> [The task]:
Could you reproduce the entries exactly, omitting every picture?

*** Material for this exercise ***

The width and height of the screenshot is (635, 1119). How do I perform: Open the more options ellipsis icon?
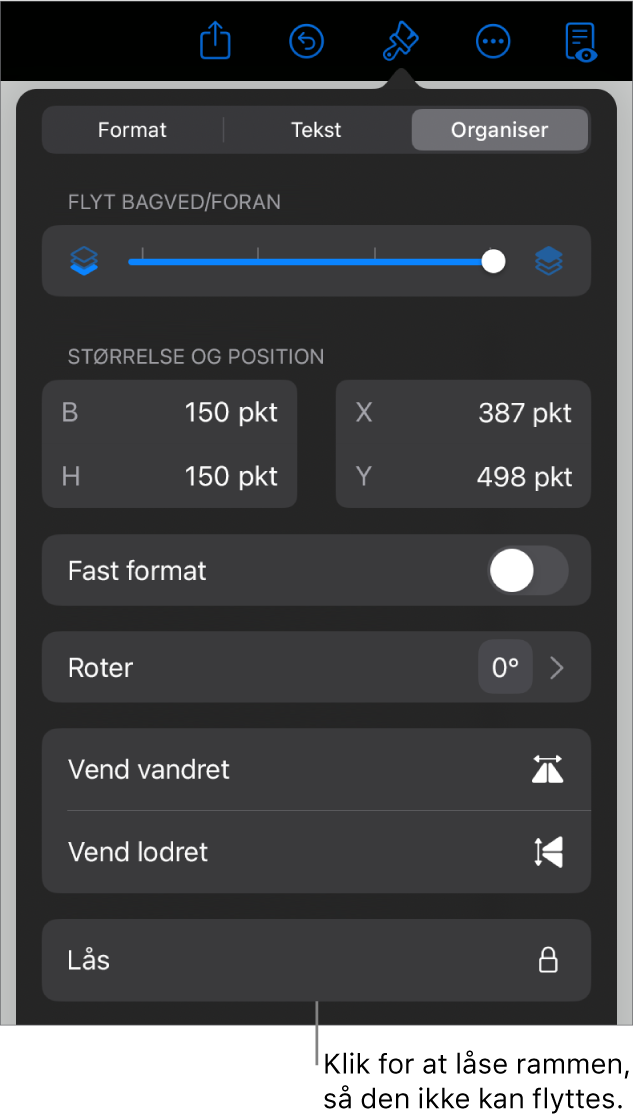click(x=493, y=41)
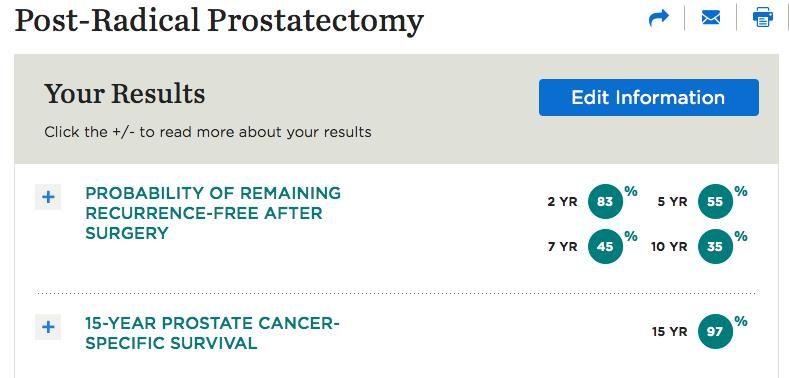Click the Your Results heading

[x=125, y=94]
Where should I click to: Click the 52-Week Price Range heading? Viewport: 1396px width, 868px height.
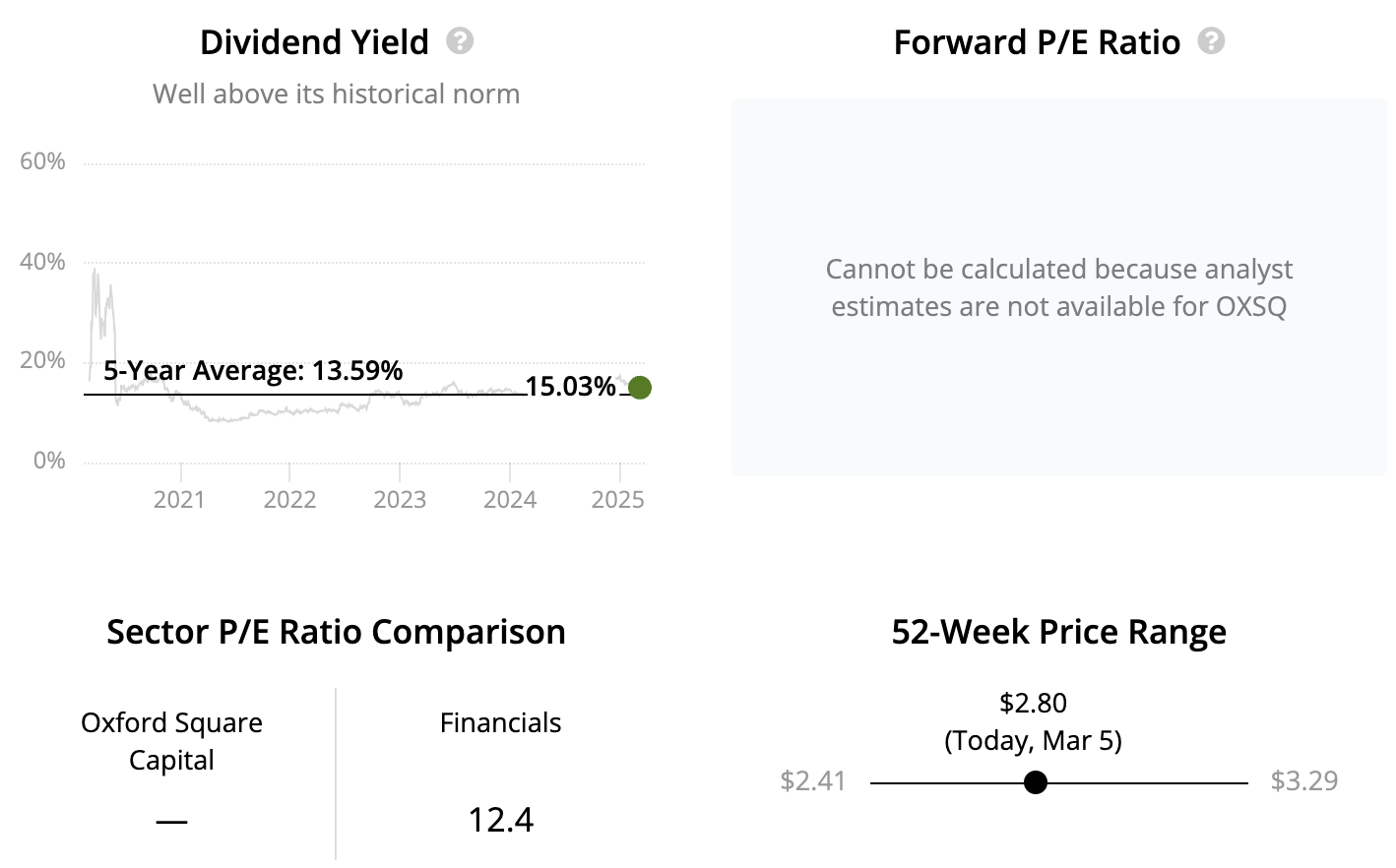(1058, 632)
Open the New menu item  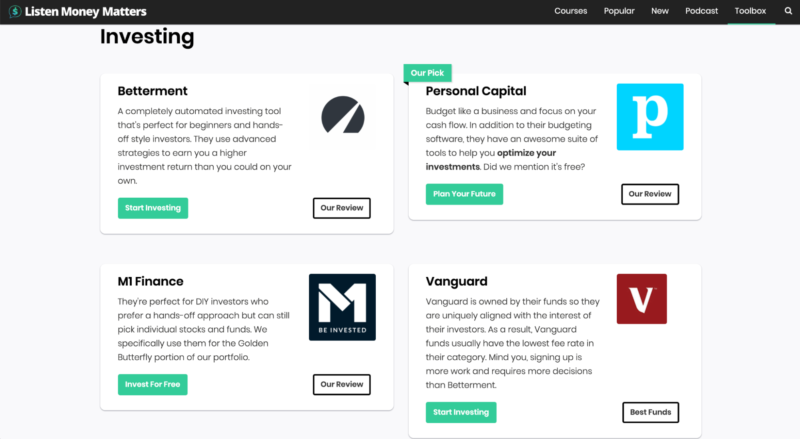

*** End of Material for this exercise ***

> [The completed task]:
The width and height of the screenshot is (635, 1119). How do I perform: Open the more options ellipsis icon?
click(x=493, y=41)
Click the Your Results heading

[x=125, y=94]
Where should I click to: Click the 52-Week Price Range heading? Viewport: 1396px width, 868px height.
(1058, 632)
Open the New menu item  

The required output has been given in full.